**The problem**
Extract each line from the rows below that contains the string "Select". Treat uppercase and lowercase letters as distinct when matching.
═══
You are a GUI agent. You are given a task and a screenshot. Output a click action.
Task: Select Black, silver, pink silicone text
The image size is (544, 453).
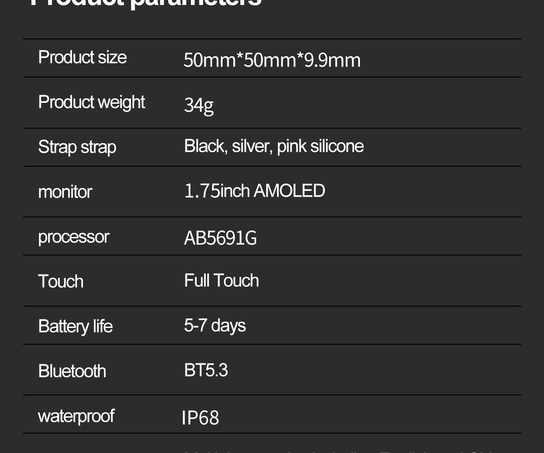point(274,146)
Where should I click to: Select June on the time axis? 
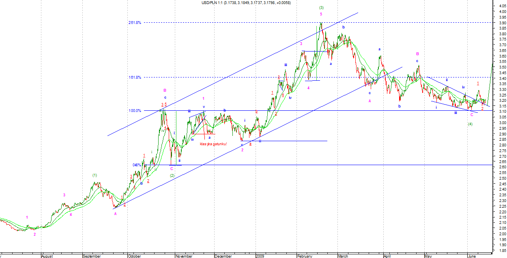pos(472,256)
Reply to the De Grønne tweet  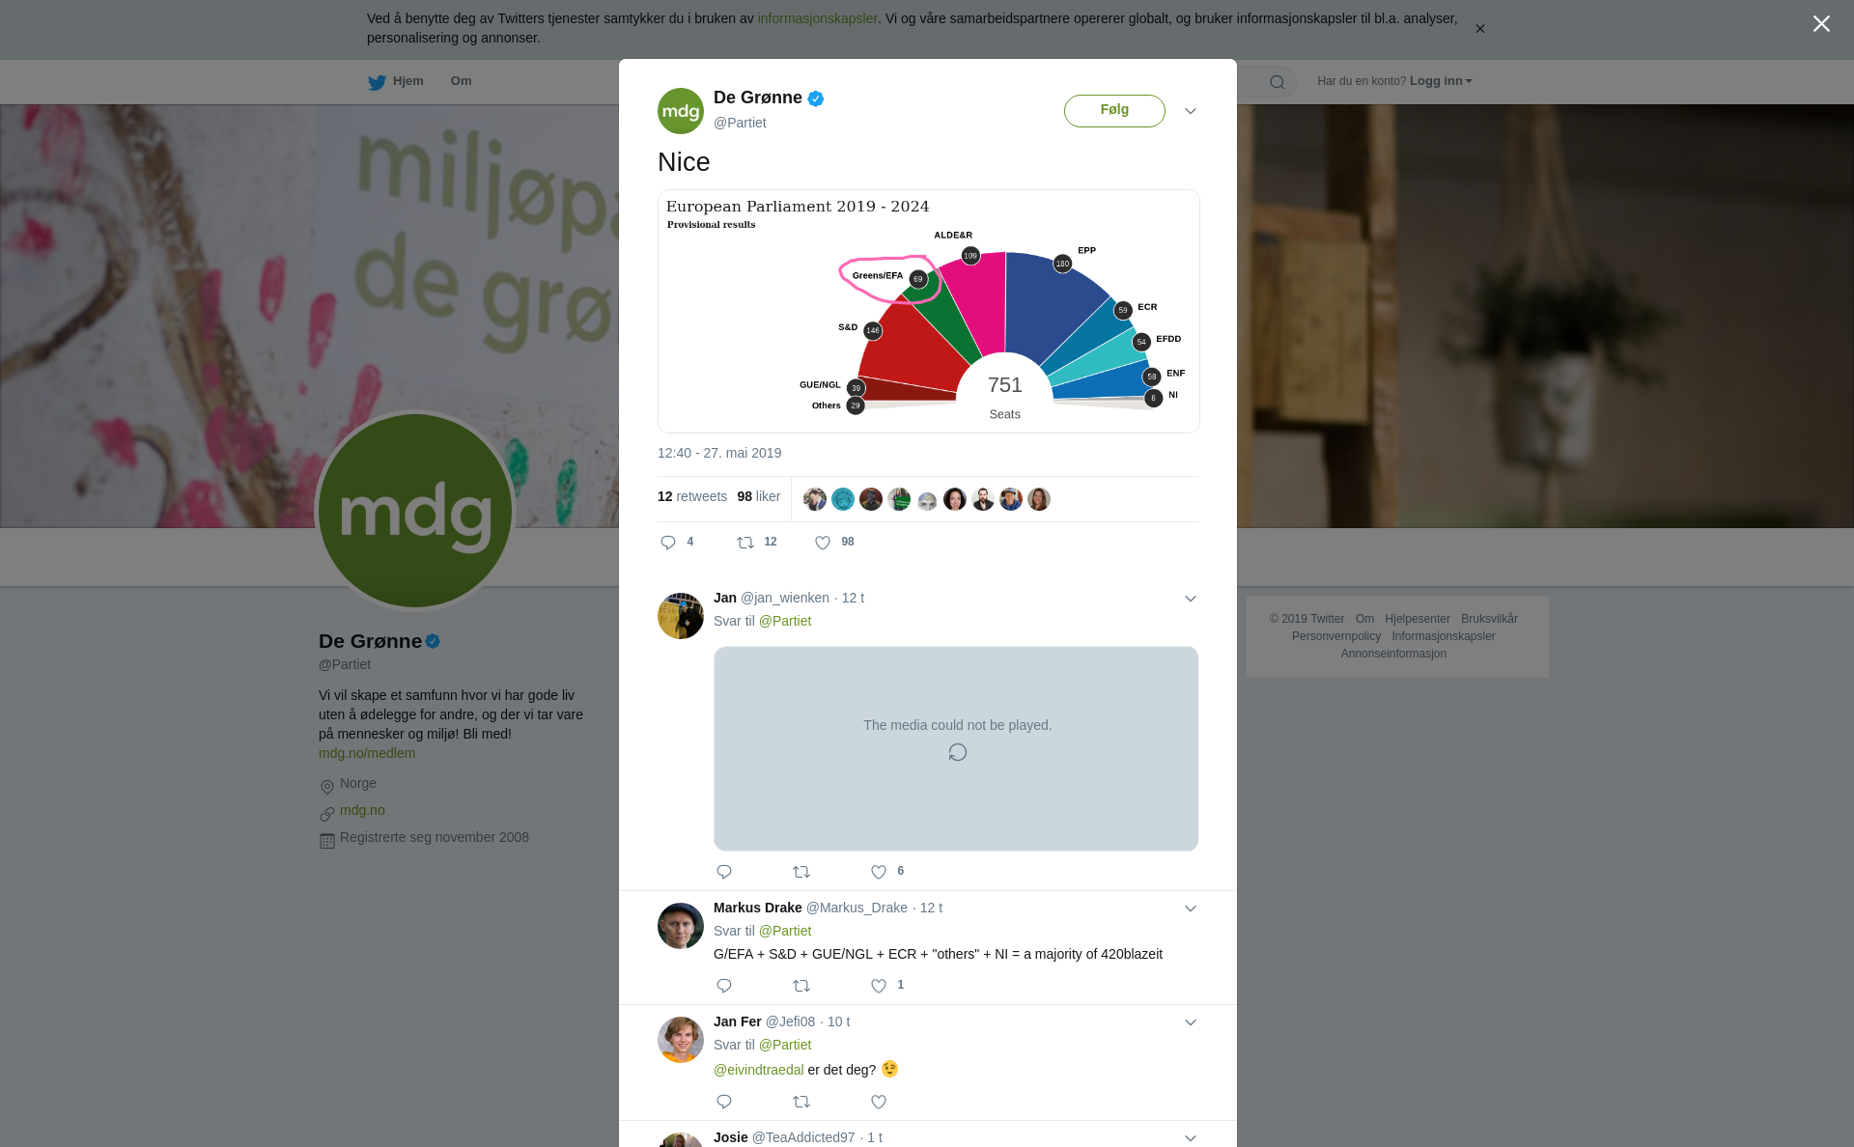(x=668, y=543)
═══
**Exercise solution**
Task: Select Black, silver, pink silicone text
Where should I click to: Select June on the time axis? 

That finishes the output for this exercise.